In 1991, a smallish psychological thriller by the name of "The Silence of the
Lambs" was released, and not only did it become a critical and financial
smash hit, but it later went down as one of the few motion pictures to ever
sweep the five major Academy Awards (for Best Picture, Actor, Actress,
Director, and Screenplay). It also, arguably, began the fad of making films
involving serial killers, none of which have been able to match its
When "Hannibal," the long-awaited follow-up to "The Silence of the Lambs,"
was finally unleashed in bookstores in 1999, it was met with much criticism
from critics, but quite a lot of praise from mainstream readers. Taking just
over a year for the film sequel to go into production, the finished project
gives fairly good reason for why original director Jonathan Demme and lead
actress Jodie Foster declined to return. In place of Demme is Ridley Scott
(2000's "Gladiator"), and stepping into the shoes of Clarice Starling is
Julianne Moore (1999's "Magnolia").
Unfortunately, the decade-long wait for a filmed sequel proves to not have
been worth it. As with most inferior continuations, "Hannibal" stands as
being both more of the same, as well as an entirely different breed. In place
of the psychological fear in "The Silence of the Lambs" is an increased
amount of gory gross-out moments; in place of the tight, assured writing is
an often aimless excursion without a set destination; and in place of a
powerful human resonance is a bleak coldness that renders all of the
characters and, for that matter, the entire affair, into something as
irrelevant as it is disappointing.
Set ten years after then-novice Clarice Starling aided in the capture of
ghastly serial killer Buffalo Bill before he was able to murder his latest
victim, she is now one of the top FBI agents on her squad. When a drug bust
goes awry, leaving fellow officers dead and Clarice to take five lives in
self defense, she finds herself in hot water when word spreads that she shot
a female suspect holding her baby. Her latest assignment comes in the form of
prosperous millionaire and former child molester Mason Verger (Gary Oldman),
whose face has been left horribly disfigured after a run-in with Hannibal
Lecter (Anthony Hopkins) in the past. Mr. Verger is dead-set on luring
Hannibal into his clutches, and wants Clarice to act as his bait. The problem
is, ever since Hannibal escaped from the Memphis Psychiatric Prison in 1990,
he has been nowhere to be found, not a trace of him anywhere.

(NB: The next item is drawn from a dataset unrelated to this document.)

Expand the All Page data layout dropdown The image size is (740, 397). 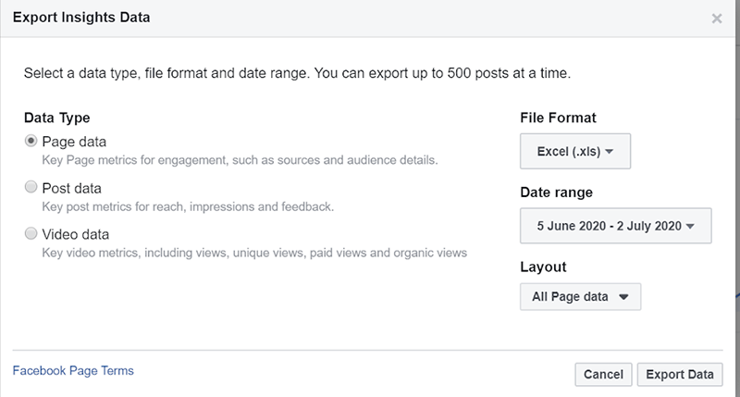coord(580,296)
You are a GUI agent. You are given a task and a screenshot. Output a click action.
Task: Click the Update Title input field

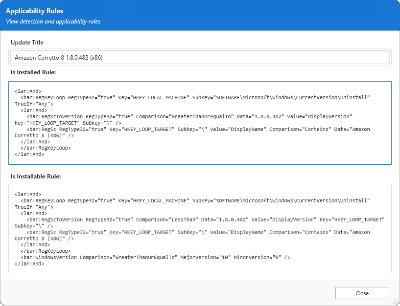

Switch to Florence, Italy, straightforward Italian investigator Rinaldo Pazzi
(Giancarlo Giannini) has run into the website for "The Ten Most Wanted" list,
and immediately identifies the photograph of Hannibal Lecter, who is living
in the area and he plans to expose for the $3-million reward. What Pazzi does
not realize, however, is that the sly Hannibal has plans of his own, and is
growing closer and closer by the day into returning to the United States and
rekindling his relationship with his old friend, Clarice.
An occasionally graphic motion picture with the power to actually turn
people's stomachs, "Hannibal" is a gorgeously designed and photographed
thriller with seemingly very little going on upstairs. Whereas "The Silence
of the Lambs" included a clear-cut premise that aided in developing the
unforgettably offbeat relationship between Clarice and Hannibal, "Hannibal"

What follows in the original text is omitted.